The bibliography is not in the proper format of Biomolecules journal. Authors must take care of this aspect and deeply revise this section. For example, the reference number 1 should appear in the following form:

Bier, D.; Thiel, P.; Briels, J.; Ottmann, C. Stabilization of Protein-Protein Interaction in chemical biology and drug discovery. Prog. Biophys. Mol. Biol. 2015, 119, 10-19. https://doi.org/10.1016/j.pbiomolbio.2015.05.002.
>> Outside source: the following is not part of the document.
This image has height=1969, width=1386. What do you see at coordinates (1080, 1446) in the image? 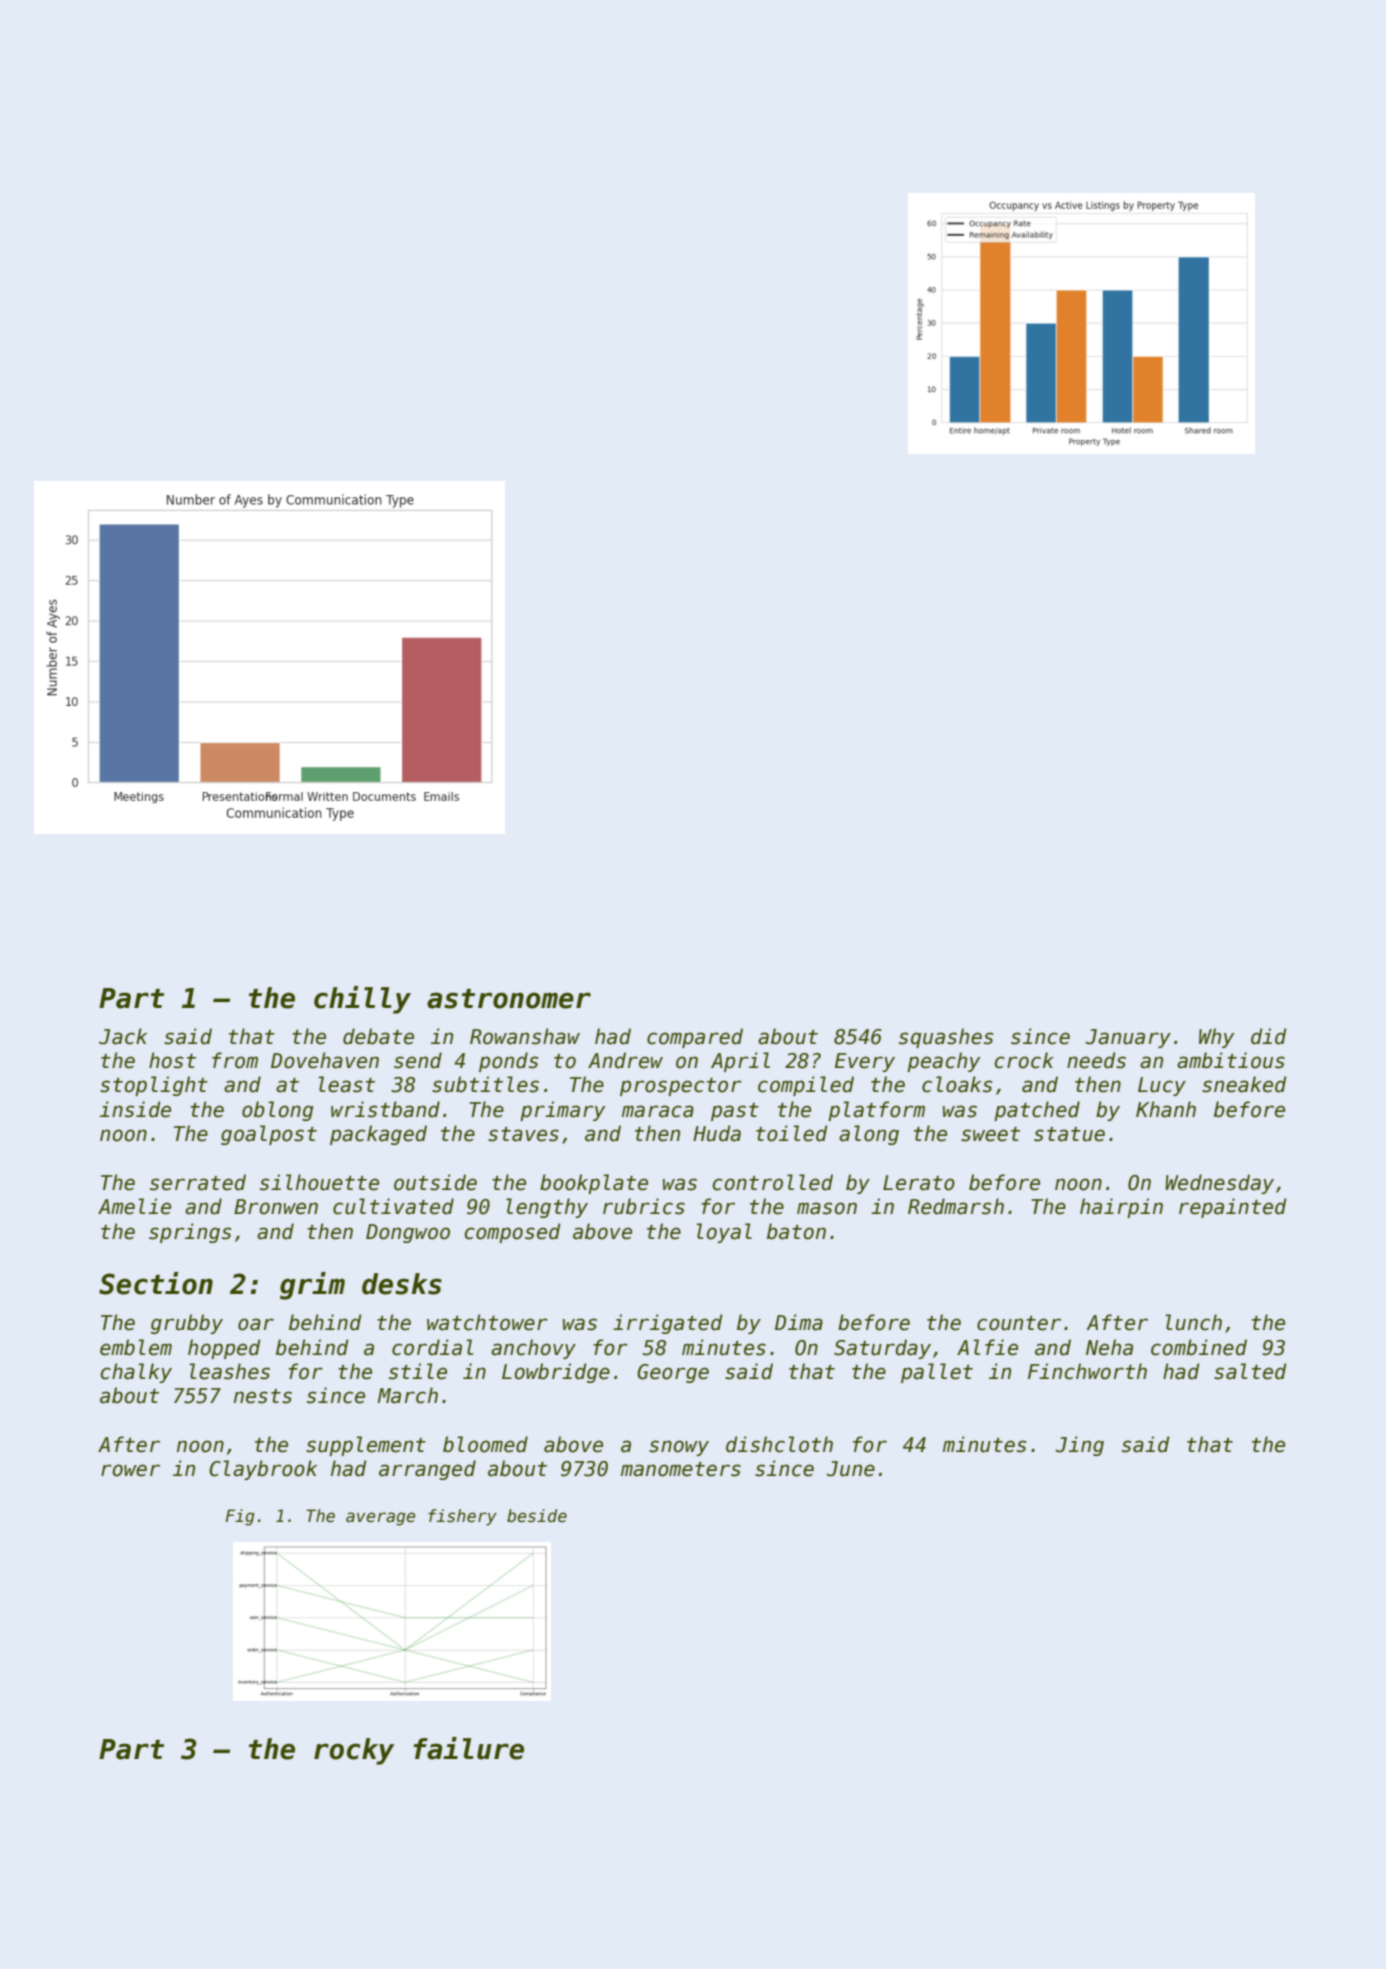
I see `Jing` at bounding box center [1080, 1446].
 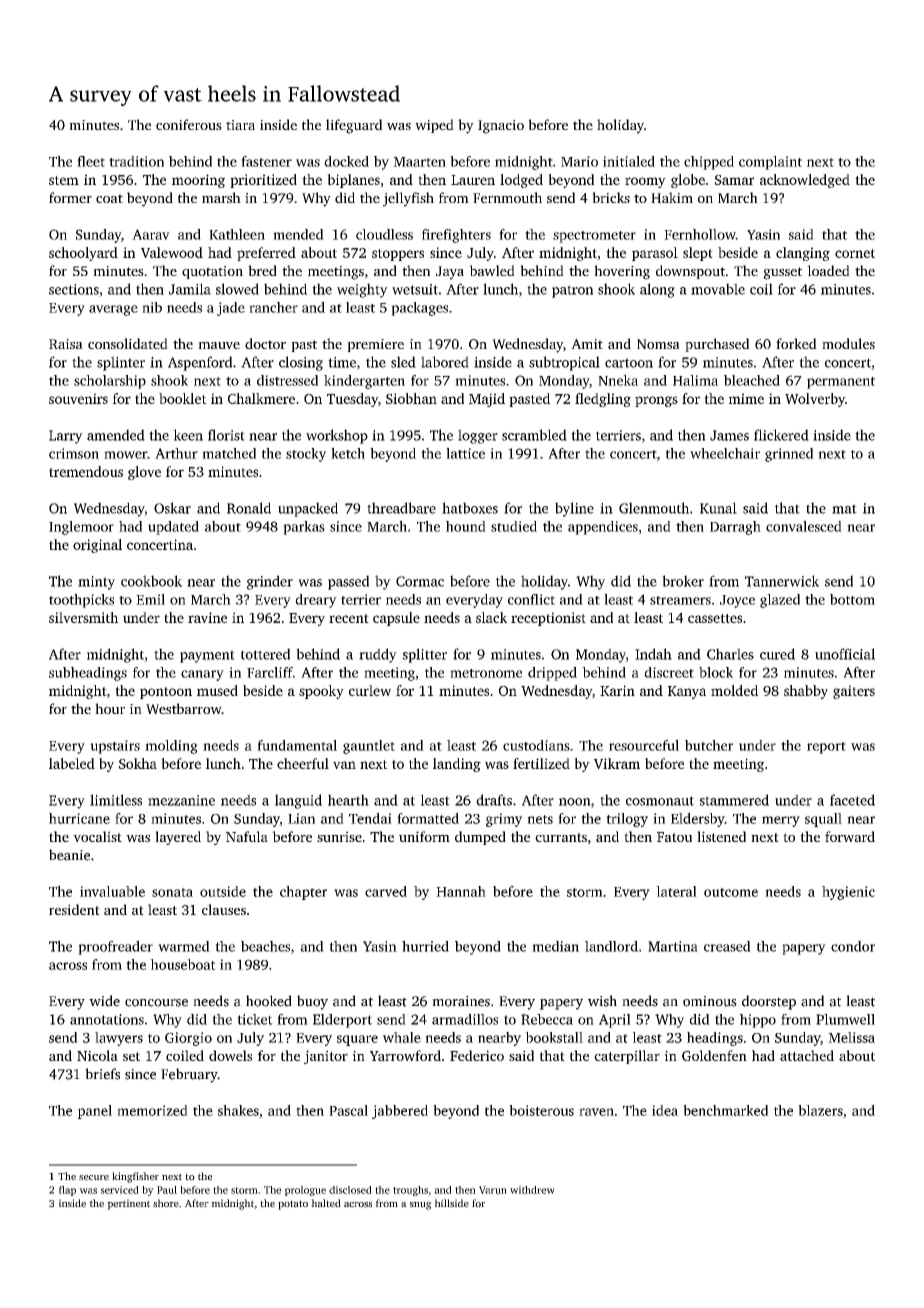 What do you see at coordinates (457, 765) in the page?
I see `landing` at bounding box center [457, 765].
Moreover, the amount of bibliography of the present manuscript is lower than other works with similar length in terms of pages. For this reason and in order to improve this number some advices are indicated in the upper part is this reviewing document.

--------

OVERVIEW AND FINAL COMMENTS

The submitted work is well-designed and the gathered results are interesting for the biomedical field. For this reason, I will recommend the present scientific manuscript for further publication in Biomolecules journal once all the aforementioned suggestions will be fixed.

Author Response

Please see the attachment.

Author Response File: Author Response.pdf

Round 2

Reviewer 1 Report

The authors have addressed all the comments and suggestions I made in the first review. The quality of the article has significantly improved. I believe the paper is acceptable for publication in the Biomolecules. Good job!

Reviewer 2 Report

The changes made by the authors have fully satisfied my previous request. Based on the quality and importance of the submitted work I warmly recommend it to further publication in Biomolecules journal. The present article fulfills with the high-standards of Biomolecules journal.